### Work task
When the line containing "Identify the click" is found in the data below, copy it and each line after it through the line containing "Fujifilm (9, 71)", exactly and with no others.

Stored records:
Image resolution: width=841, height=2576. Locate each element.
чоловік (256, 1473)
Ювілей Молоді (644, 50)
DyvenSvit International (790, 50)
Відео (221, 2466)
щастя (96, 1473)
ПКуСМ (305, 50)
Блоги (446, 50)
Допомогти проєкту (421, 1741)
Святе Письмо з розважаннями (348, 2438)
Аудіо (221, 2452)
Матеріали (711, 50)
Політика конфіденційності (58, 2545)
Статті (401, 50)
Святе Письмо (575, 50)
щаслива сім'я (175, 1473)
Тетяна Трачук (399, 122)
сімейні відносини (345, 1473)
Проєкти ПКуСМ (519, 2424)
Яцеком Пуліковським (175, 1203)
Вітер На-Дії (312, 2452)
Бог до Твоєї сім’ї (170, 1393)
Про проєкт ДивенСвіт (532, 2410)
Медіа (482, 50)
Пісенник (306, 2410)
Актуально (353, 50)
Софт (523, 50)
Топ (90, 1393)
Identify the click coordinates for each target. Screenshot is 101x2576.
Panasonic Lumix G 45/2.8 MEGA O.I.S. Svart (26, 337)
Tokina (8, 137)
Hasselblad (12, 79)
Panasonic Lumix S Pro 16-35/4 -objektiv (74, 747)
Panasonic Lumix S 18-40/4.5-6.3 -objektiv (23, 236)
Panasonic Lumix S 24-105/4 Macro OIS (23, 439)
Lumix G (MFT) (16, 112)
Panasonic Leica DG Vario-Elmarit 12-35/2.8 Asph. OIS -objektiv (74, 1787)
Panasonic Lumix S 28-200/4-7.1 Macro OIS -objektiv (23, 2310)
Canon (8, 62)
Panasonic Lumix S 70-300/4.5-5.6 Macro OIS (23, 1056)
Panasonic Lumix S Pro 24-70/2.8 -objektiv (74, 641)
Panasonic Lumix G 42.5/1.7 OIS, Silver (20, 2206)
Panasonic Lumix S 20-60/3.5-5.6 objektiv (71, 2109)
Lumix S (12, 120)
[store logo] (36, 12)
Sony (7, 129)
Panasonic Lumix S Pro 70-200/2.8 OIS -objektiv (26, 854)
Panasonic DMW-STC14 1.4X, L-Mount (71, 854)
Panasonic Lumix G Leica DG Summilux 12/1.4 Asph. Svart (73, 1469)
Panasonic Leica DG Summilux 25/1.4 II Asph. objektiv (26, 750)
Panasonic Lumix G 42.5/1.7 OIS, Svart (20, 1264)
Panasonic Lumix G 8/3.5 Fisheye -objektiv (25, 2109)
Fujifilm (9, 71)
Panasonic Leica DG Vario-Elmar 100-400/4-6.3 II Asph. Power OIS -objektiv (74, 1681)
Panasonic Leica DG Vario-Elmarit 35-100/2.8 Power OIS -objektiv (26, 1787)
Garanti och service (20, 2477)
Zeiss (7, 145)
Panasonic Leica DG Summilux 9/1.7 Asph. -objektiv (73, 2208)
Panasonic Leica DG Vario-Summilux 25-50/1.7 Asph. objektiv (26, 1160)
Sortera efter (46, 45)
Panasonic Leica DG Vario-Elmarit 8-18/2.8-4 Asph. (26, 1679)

### Finished task
Identify the click coordinates for each target. Screenshot is 101x2576.
Panasonic Lumix G 45/2.8 MEGA O.I.S. Svart (26, 337)
Tokina (8, 137)
Hasselblad (12, 79)
Panasonic Lumix S Pro 16-35/4 -objektiv (74, 747)
Panasonic Lumix S 18-40/4.5-6.3 -objektiv (23, 236)
Panasonic Lumix S 24-105/4 Macro OIS (23, 439)
Lumix G (MFT) (16, 112)
Panasonic Leica DG Vario-Elmarit 12-35/2.8 Asph. OIS -objektiv (74, 1787)
Panasonic Lumix S 28-200/4-7.1 Macro OIS -objektiv (23, 2310)
Canon (8, 62)
Panasonic Lumix S 70-300/4.5-5.6 Macro OIS (23, 1056)
Panasonic Lumix S Pro 24-70/2.8 -objektiv (74, 641)
Panasonic Lumix G 42.5/1.7 OIS, Silver (20, 2206)
Panasonic Lumix S 20-60/3.5-5.6 objektiv (71, 2109)
Lumix S (12, 120)
[store logo] (36, 12)
Sony (7, 129)
Panasonic Lumix S Pro 70-200/2.8 OIS -objektiv (26, 854)
Panasonic DMW-STC14 1.4X, L-Mount (71, 854)
Panasonic Lumix G Leica DG Summilux 12/1.4 Asph. Svart (73, 1469)
Panasonic Leica DG Summilux 25/1.4 II Asph. objektiv (26, 750)
Panasonic Lumix G 42.5/1.7 OIS, Svart (20, 1264)
Panasonic Lumix G 8/3.5 Fisheye -objektiv (25, 2109)
Fujifilm (9, 71)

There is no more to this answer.